Vingt Dieux
Réalisatrice : Louise Courvoisier
Genre : Drame
Acteurs et actrices : Clément Faveau, Maïwène Barthelemy, Luna Garret
Nationalité : France
Date de sortie : 11 décembre 2024
Totone et Claire sont frères et sœurs et vivent dans le Jura, en France. Quand leur père se tue, Totone, un grand adolescent qui aime boire avec ses amis, doit maintenant s’occuper de sa sœur et de la ferme. S’il commence d’abord par essayer de liquider les machines paternelles pour se faire de l’argent, une idée lui vient en tête : fabriquer le meilleur comté de la région et récolter 30 000 euros. Il se lance alors dans son projet, un peu naïf, en volant avec ses amis des produits laitiers de Marie-Lise, une jeune fermière avec qui il entame une relation charnelle.
Louise Courvoisier réalise un très beau premier film avec son Vingt Dieux. Le titre du film est éloquent et fait la part belle à une partie de France à l’accent pittoresque et aux courses de voitures défoncées. Non pas pour s’en moquer ou pour en devenir le porte-étendard, mais plutôt pour décrire une jeunesse et un monde éloigné de la capitale citadine, en l’approchant à petit pas, de manière feutrée.

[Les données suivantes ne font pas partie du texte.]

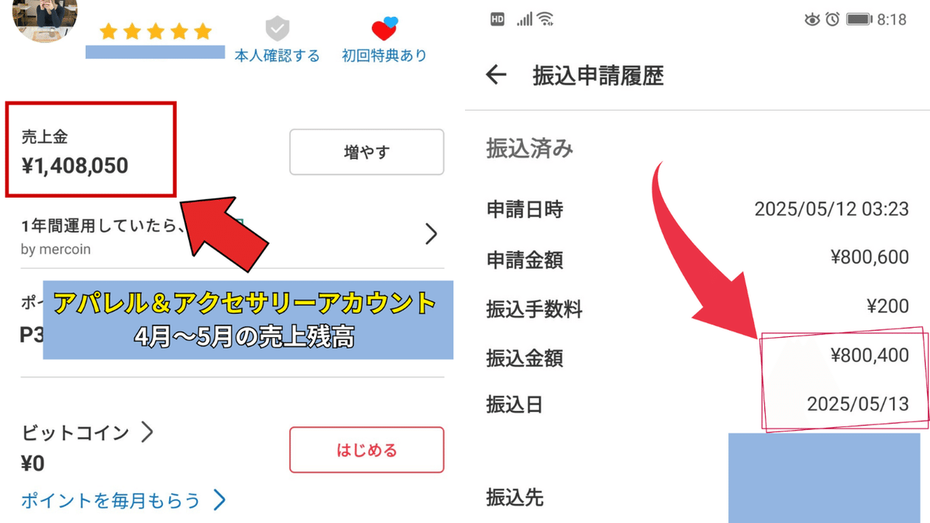Image resolution: width=930 pixels, height=523 pixels.
Task: Click the はじめる button
Action: click(x=367, y=449)
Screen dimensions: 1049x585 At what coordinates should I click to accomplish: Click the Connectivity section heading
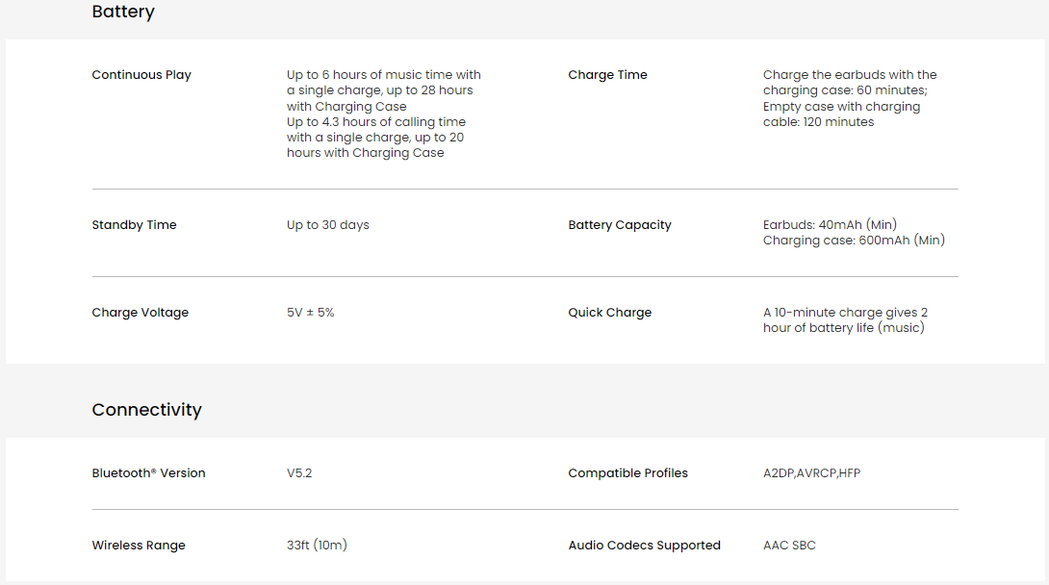(x=146, y=409)
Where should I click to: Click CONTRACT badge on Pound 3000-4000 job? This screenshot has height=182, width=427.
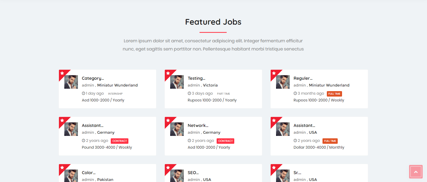120,141
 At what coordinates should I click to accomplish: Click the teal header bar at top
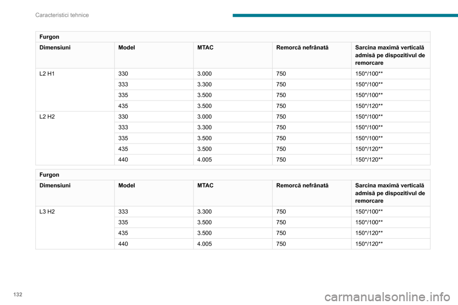tap(345, 15)
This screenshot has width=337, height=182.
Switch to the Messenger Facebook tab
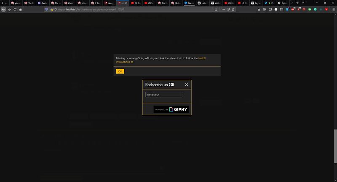[189, 3]
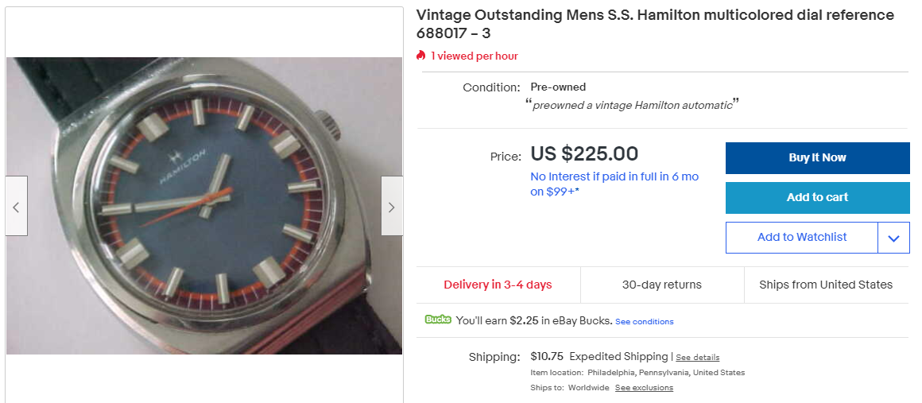Select the Delivery in 3-4 days info

pos(498,285)
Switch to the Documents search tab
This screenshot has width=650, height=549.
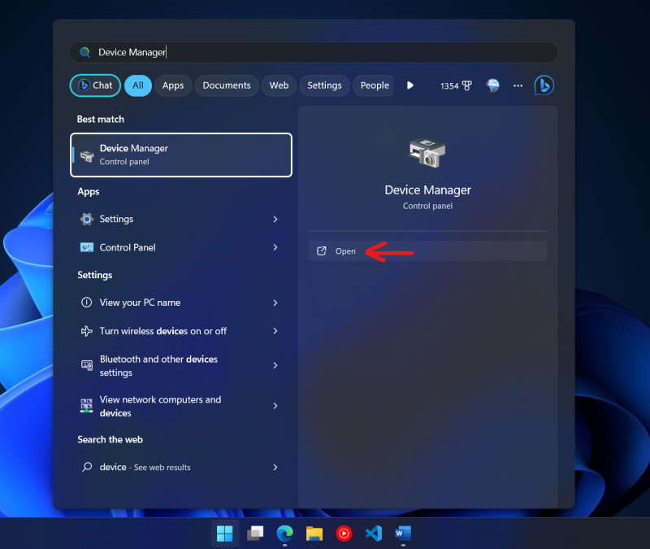(227, 85)
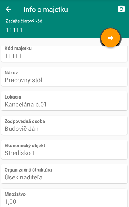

L’univers agricole, c’est aussi sa masculinité musclée, athlétique et au travail, filmée amoureusement, la langue chantante et directe. On s’y bourre la gueule, on se tape dessus, on s’interdit de « descendre » lécher une fille.
La force du film, c’est néanmoins de dépasser très vite ce schéma rigide pour offrir une très belle partition à la féminité peut-être tout aussi musclée, athlétique et au travail. Vingt Dieux est ainsi avant tout vu par le regard témoin de Claire, 9 ans, qui sous ses airs de gamine en sait déjà beaucoup et ne piaille jamais, toujours aux côtés de son frère. Luna Garret apporte beaucoup de fraicheur, de subtilité et de baume au cœur, tout au long de cette aventure familiale de la survie. Marie-Lise ensuite, interprétée par Maïwène Barthèlemy, tout aussi jeune que Totone, sait ce qu’elle veut, travaille toute la journée et n’a pas de temps à perdre. Elle est franche et montre à ce garçon un peu maladroit ce qu’elle voudrait faire avec lui, ce qui le réjouira d’avoir une chose de moins à laquelle penser.

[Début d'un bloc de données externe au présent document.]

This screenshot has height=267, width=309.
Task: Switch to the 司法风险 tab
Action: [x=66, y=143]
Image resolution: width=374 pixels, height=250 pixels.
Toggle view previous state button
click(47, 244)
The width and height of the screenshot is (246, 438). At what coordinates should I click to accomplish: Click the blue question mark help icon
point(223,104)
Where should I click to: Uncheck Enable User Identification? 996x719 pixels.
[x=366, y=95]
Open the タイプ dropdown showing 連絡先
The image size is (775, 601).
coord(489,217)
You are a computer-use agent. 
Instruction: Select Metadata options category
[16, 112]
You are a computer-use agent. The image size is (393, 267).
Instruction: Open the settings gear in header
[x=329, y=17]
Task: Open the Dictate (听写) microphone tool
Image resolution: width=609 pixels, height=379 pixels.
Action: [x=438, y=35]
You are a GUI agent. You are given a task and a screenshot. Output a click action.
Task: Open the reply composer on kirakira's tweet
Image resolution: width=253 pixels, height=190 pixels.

Vingt Dieux est aussi le premier film de Clément Faveau, le Totone en question, qui fonce tête baissée, sans trop réfléchir, parce que c’est comme cela qu’il avance. Version adulte du gamin interprété par Thomas Doret dans Le Gamin au vélo des frères Dardenne, l’acteur apporte sa gouaille, son corps d’homme en devenir, ses joues rouges et ses cheveux en bataille à ce rôle qui le transforme progressivement tout le long du film.
Louise Courvoisier filme ces héros et héroïnes du quotidien comme les cinéastes belges dans les rues de Seraing, de dos. Sauf que le rythme est plus soutenu, ici, et l’ambiance est au beau fixe : la lumière provenant des champs, des fenêtres et se projetant sur les cuves à fromage baigne « Vingt dieux » dans un bel écrin d’optimisme. À côté de ce beau casting qui remet au-devant de la scène le monde agricole comme d’autres films français de ces dernières années, le scénario est bien construit, efficace et sans temps mort dans le genre du film « social ». On sent le coup foireux arriver, mais on admire la pugnacité de Totone, la curiosité de Claire et la poigne de Marie-Lise, et on espère de tout cœur que ce fromage les fasse grandir. On mettrait bien la main à la pâte, si on pouvait traverser l’écran, pour les aider sur leurs chemins et dans leur vie quotidienne.